▶ _How to complete this task_
Go through the records below and tally the lines that include "dropdown". Answer with the number only.

▶ _Given records_
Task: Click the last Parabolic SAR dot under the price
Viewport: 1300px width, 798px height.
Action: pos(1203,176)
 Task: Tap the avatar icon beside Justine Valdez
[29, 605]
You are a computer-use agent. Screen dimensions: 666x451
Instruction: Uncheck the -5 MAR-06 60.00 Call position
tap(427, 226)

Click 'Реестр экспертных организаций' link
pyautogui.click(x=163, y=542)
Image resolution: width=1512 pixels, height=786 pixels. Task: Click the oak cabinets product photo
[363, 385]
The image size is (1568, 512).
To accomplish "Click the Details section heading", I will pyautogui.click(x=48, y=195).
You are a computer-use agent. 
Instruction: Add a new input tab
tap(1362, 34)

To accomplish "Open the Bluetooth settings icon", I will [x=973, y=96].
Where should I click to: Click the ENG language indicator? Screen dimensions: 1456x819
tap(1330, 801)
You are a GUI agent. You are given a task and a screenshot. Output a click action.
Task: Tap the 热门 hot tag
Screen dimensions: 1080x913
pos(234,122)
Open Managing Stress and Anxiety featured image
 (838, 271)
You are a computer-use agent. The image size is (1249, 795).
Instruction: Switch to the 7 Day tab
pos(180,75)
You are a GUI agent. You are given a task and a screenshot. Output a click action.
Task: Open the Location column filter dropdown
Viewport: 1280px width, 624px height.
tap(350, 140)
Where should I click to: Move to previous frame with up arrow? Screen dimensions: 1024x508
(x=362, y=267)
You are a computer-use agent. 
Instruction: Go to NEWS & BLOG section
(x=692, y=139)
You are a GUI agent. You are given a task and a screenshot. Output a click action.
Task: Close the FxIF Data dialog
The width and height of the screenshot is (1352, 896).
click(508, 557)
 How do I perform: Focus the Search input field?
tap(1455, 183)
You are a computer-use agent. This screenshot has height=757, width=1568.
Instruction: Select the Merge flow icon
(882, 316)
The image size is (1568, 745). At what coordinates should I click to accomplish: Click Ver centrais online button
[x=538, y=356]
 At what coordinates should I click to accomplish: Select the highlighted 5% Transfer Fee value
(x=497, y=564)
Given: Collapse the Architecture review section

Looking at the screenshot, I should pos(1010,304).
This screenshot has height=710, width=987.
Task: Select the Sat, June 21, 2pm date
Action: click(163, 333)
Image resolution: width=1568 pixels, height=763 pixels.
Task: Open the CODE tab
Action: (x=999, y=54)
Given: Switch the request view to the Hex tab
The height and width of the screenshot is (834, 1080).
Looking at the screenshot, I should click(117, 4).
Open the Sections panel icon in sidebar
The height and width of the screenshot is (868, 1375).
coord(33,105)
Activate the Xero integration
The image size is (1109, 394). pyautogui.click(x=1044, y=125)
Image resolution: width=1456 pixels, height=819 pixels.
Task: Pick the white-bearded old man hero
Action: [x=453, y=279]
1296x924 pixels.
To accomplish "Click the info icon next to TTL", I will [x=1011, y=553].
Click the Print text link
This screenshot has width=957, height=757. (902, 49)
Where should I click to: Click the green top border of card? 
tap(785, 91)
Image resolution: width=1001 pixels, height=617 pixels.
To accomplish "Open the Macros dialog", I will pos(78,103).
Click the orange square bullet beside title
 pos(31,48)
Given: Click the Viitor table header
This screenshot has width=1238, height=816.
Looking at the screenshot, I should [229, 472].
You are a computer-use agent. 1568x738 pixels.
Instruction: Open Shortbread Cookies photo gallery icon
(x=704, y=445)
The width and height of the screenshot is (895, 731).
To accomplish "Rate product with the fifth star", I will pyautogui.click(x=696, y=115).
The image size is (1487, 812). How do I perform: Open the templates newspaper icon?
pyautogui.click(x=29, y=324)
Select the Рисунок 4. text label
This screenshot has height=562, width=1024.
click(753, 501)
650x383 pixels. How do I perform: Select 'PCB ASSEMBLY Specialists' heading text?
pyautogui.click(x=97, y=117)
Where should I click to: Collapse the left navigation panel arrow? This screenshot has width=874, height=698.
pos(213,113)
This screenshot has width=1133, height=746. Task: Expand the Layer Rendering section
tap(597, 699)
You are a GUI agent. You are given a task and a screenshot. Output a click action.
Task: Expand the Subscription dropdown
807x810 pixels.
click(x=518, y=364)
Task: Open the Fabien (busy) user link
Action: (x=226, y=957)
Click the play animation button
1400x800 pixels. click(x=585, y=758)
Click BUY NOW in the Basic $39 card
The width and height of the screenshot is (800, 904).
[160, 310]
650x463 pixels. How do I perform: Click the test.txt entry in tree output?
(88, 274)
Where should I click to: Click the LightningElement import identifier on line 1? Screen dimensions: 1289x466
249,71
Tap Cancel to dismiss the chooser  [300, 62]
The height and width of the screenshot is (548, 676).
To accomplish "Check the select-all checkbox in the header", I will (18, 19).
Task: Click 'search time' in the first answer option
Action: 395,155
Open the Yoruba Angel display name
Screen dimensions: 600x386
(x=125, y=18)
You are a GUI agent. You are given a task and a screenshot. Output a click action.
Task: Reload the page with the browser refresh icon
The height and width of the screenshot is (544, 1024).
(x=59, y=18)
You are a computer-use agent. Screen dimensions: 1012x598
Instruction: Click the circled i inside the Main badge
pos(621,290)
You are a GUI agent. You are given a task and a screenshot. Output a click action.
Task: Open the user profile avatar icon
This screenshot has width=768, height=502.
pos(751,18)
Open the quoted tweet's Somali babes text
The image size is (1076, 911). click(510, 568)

▶ _Problem solution_
2